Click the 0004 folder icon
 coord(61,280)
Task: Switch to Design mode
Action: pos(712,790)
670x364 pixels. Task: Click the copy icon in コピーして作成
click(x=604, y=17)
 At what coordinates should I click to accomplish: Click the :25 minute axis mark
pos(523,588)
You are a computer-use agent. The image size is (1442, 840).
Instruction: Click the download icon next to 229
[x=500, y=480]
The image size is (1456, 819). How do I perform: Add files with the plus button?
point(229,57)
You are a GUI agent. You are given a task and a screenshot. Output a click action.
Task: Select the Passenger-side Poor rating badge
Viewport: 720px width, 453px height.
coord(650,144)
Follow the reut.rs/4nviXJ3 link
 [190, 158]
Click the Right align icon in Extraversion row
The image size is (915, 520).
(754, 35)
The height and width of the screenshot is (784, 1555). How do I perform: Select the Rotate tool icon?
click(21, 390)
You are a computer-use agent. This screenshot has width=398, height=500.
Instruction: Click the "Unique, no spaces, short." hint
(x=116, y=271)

**Activity:**
Only one number is wanted: how many lines of the data above include the word "agent".

**Exercise solution:**
3